_What to produce_: Each line below must be transcribed with no word changed.

_Supplied material_:

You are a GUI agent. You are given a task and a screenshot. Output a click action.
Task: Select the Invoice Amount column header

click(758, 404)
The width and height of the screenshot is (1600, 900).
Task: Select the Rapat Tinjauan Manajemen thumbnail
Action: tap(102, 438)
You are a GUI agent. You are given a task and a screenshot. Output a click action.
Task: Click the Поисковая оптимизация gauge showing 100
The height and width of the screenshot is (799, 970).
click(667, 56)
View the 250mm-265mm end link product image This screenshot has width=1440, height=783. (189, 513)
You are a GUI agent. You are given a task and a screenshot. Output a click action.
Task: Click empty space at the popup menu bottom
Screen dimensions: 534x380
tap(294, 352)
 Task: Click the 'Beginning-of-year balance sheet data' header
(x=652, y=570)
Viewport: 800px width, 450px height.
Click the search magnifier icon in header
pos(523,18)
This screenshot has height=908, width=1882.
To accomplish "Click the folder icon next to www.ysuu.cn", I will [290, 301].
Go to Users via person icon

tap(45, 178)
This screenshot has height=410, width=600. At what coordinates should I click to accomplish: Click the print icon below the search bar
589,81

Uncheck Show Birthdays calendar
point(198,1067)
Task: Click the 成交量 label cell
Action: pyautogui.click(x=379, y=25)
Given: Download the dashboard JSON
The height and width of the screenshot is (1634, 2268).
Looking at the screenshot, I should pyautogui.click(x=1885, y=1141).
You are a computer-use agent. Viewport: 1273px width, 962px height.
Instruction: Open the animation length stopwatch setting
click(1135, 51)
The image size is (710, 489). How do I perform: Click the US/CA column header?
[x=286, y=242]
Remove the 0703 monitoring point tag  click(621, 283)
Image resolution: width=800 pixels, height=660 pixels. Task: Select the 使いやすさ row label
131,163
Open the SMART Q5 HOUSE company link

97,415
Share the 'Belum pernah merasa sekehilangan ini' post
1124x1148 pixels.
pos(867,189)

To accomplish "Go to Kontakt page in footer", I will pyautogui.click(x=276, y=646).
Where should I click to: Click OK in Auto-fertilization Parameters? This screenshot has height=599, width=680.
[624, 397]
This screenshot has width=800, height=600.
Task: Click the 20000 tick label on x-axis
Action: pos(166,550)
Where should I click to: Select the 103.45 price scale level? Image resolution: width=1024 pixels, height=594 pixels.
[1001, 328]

_Your response_:
You are a GUI agent. You are given a task and a screenshot. Output a click action.
Task: Select the Invoice Amount column header

click(758, 404)
The width and height of the screenshot is (1600, 900).
Task: Select the Rapat Tinjauan Manajemen thumbnail
Action: tap(102, 438)
You are a GUI agent. You are given a task and a screenshot. Output a click action.
Task: Click the Поисковая оптимизация gauge showing 100
The height and width of the screenshot is (799, 970).
click(667, 56)
View the 250mm-265mm end link product image This screenshot has width=1440, height=783. (189, 513)
You are a GUI agent. You are given a task and a screenshot. Output a click action.
Task: Click empty space at the popup menu bottom
Screen dimensions: 534x380
tap(294, 352)
 Task: Click the 'Beginning-of-year balance sheet data' header
(x=652, y=570)
Viewport: 800px width, 450px height.
Click the search magnifier icon in header
pos(523,18)
This screenshot has height=908, width=1882.
To accomplish "Click the folder icon next to www.ysuu.cn", I will [290, 301].
Go to Users via person icon

tap(45, 178)
This screenshot has height=410, width=600. At what coordinates should I click to accomplish: Click the print icon below the search bar
589,81

Uncheck Show Birthdays calendar
point(198,1067)
Task: Click the 成交量 label cell
Action: pyautogui.click(x=379, y=25)
Given: Download the dashboard JSON
The height and width of the screenshot is (1634, 2268).
Looking at the screenshot, I should pyautogui.click(x=1885, y=1141).
You are a computer-use agent. Viewport: 1273px width, 962px height.
Instruction: Open the animation length stopwatch setting
click(1135, 51)
The image size is (710, 489). How do I perform: Click the US/CA column header?
[x=286, y=242]
Remove the 0703 monitoring point tag  click(621, 283)
Image resolution: width=800 pixels, height=660 pixels. Task: Select the 使いやすさ row label
131,163
Open the SMART Q5 HOUSE company link

97,415
Share the 'Belum pernah merasa sekehilangan ini' post
1124x1148 pixels.
pos(867,189)

To accomplish "Go to Kontakt page in footer", I will pyautogui.click(x=276, y=646).
Where should I click to: Click OK in Auto-fertilization Parameters? This screenshot has height=599, width=680.
[624, 397]
This screenshot has width=800, height=600.
Task: Click the 20000 tick label on x-axis
Action: pos(166,550)
Where should I click to: Select the 103.45 price scale level? Image resolution: width=1024 pixels, height=594 pixels.
[1001, 328]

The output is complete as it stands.